Nothing but an exact repeat of the data, with pictures removed, belongs in the answer.

**INFORMATION GIVEN:**
Start of Block

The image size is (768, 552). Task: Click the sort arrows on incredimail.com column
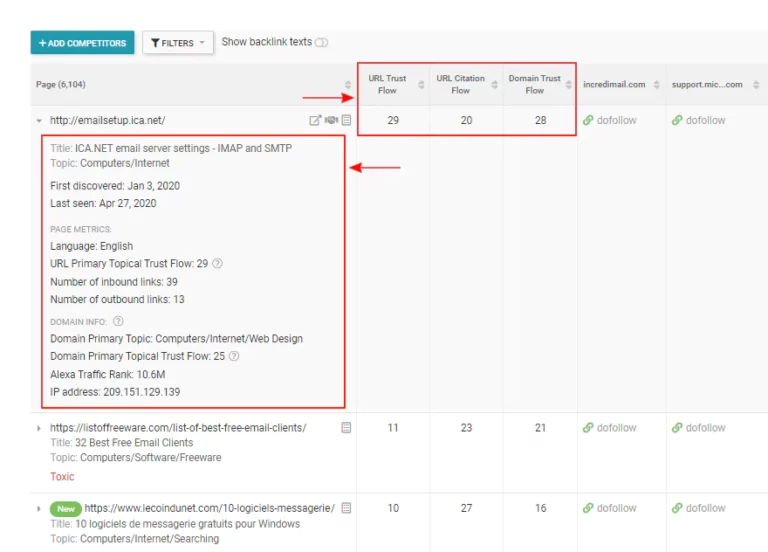[x=657, y=85]
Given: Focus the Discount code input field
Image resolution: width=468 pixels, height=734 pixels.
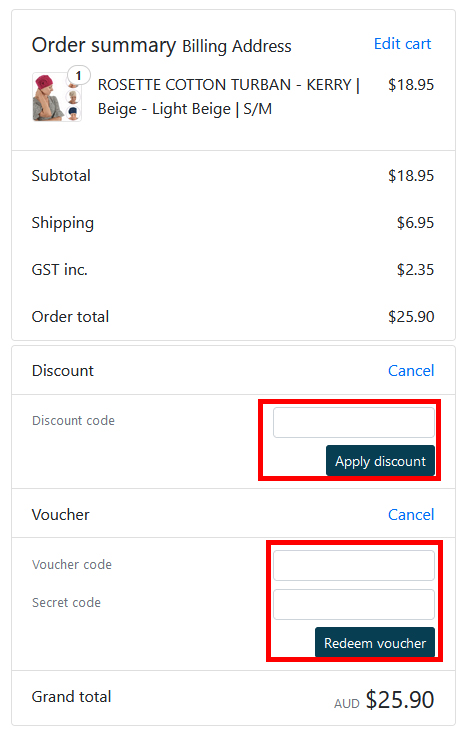Looking at the screenshot, I should click(x=354, y=422).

End of Block

**TASK SOLUTION:**
The image size is (768, 552). Task: Click the sort arrows on incredimail.com column
[x=657, y=85]
Given: Focus the Discount code input field
Image resolution: width=468 pixels, height=734 pixels.
Looking at the screenshot, I should click(x=354, y=422).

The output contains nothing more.